Gopakapattana

What may appear like just any other Goan roadside village, strewn across the paddy fields barely 10km from Panaji was, until the emergence of Ela or today's Old Goa, India's wealthiest city and busiest port on the southwest coast.

With Chandor being too small to accommodate his fleet of ships, Kadamba ruler Jayakeshi I moved to Goa Velha or Gopakapattana which had natural breakwaters, a safe cove and was open to the seas, historians recount.

Today, all that remains of that historic city are the ruins of the laterite brick wall of the ancient port, the site of the Kadamba palace, the 8km-long royal passage known as Raj Bidd from Agasaim to Old Goa, and some centuries-old water tanks.

While the main temple dedicated to Chamunda Devi is at Bicholim, a small idol of the goddess remains housed in the Zuwarkar family home for daily dharshan.
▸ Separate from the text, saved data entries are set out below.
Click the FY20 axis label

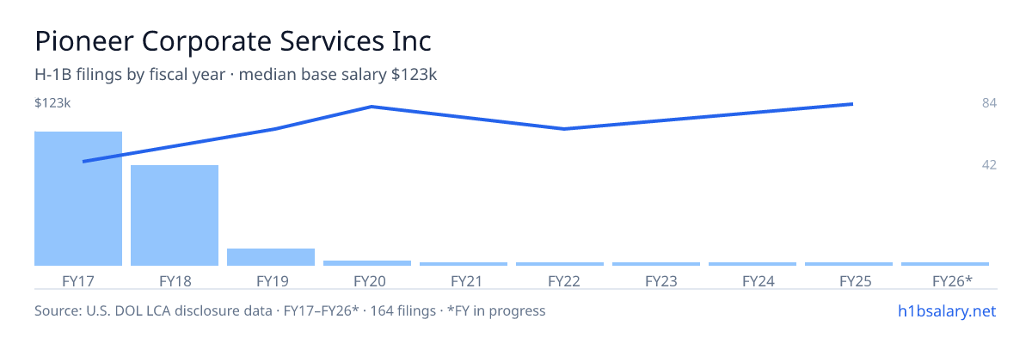click(367, 280)
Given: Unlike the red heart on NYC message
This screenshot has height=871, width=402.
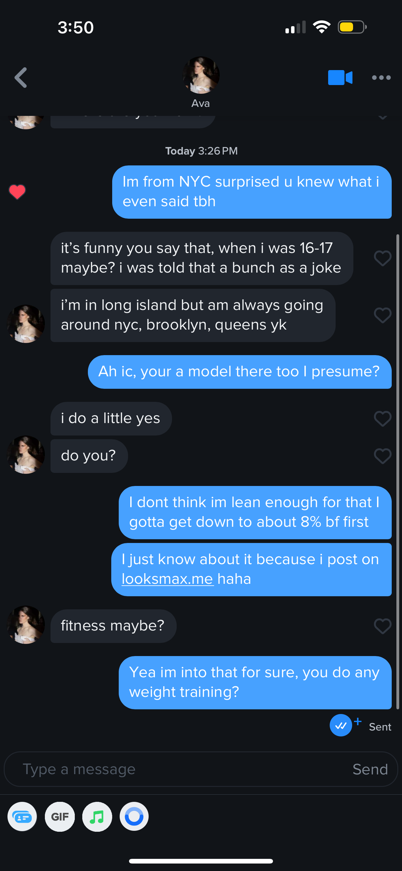Looking at the screenshot, I should (x=17, y=192).
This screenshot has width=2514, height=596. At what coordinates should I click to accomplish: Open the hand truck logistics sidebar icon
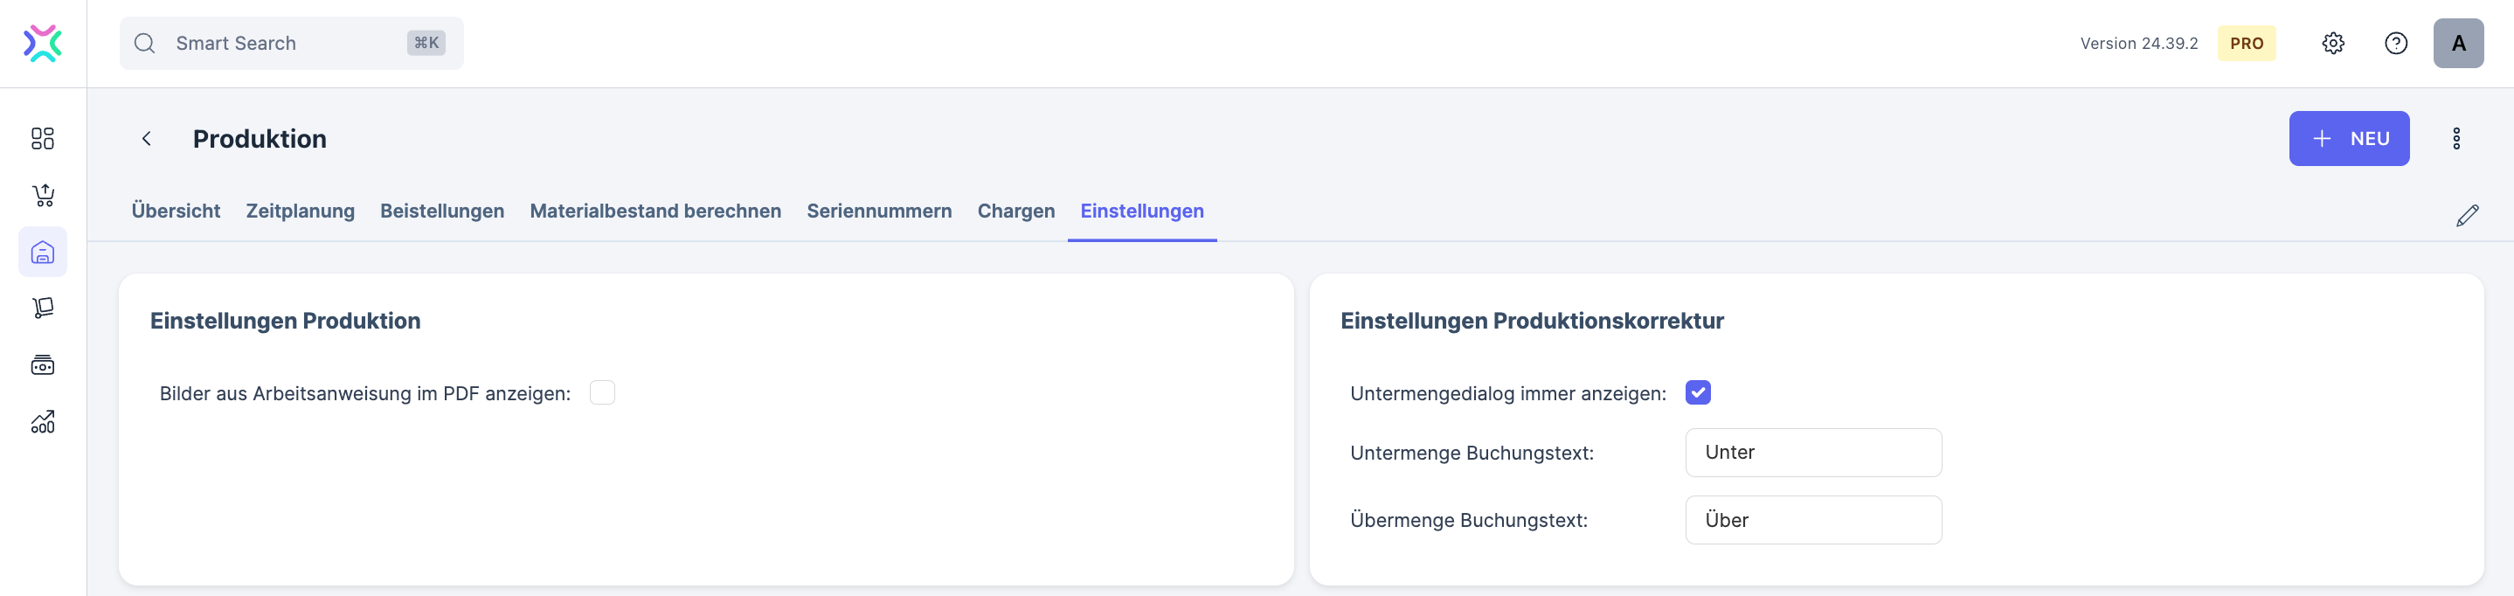[43, 308]
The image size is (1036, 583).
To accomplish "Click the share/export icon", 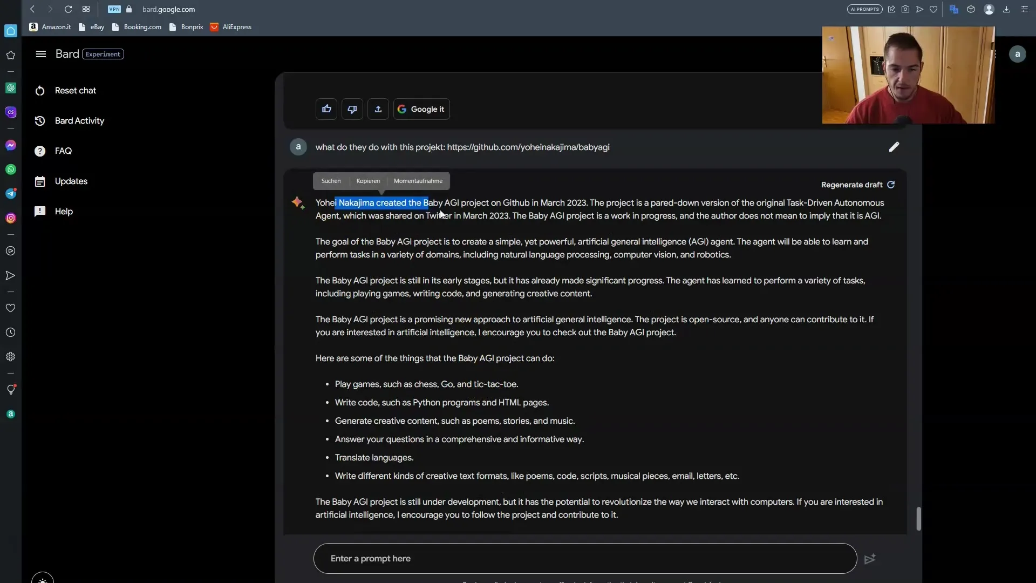I will pyautogui.click(x=378, y=108).
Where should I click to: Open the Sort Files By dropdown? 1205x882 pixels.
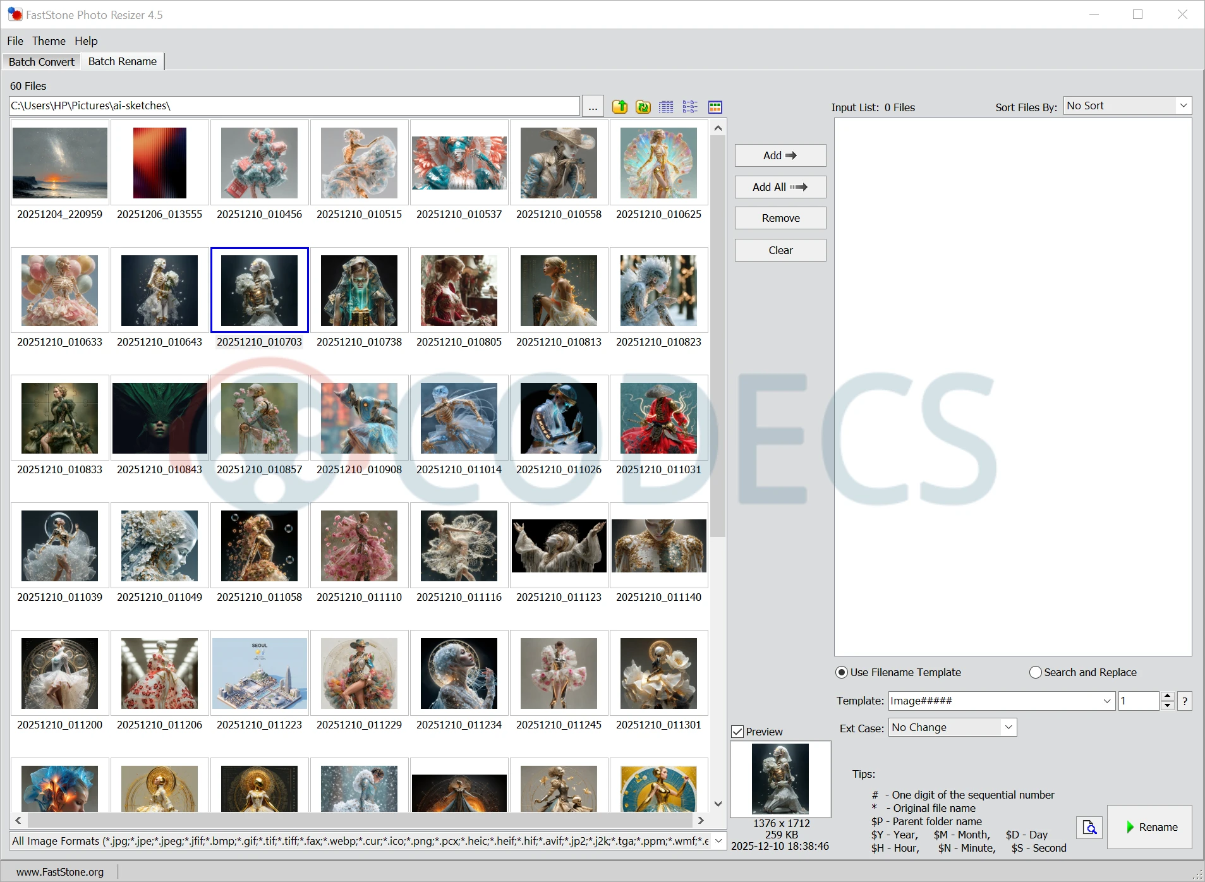pyautogui.click(x=1127, y=106)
On Akshaya tritiya, the deity kept in the Zuwarkar household is put on an assembled palki (palanquin) and taken in a procession to the building of the Marathi school of the Chemunda Samaj in Goa Velha.

In fact, one of the village wards, Zuari, comprised mostly experts in Ayurvedic medicines and the treatment of broken bones and hence they were known as Zuarioilo doctor.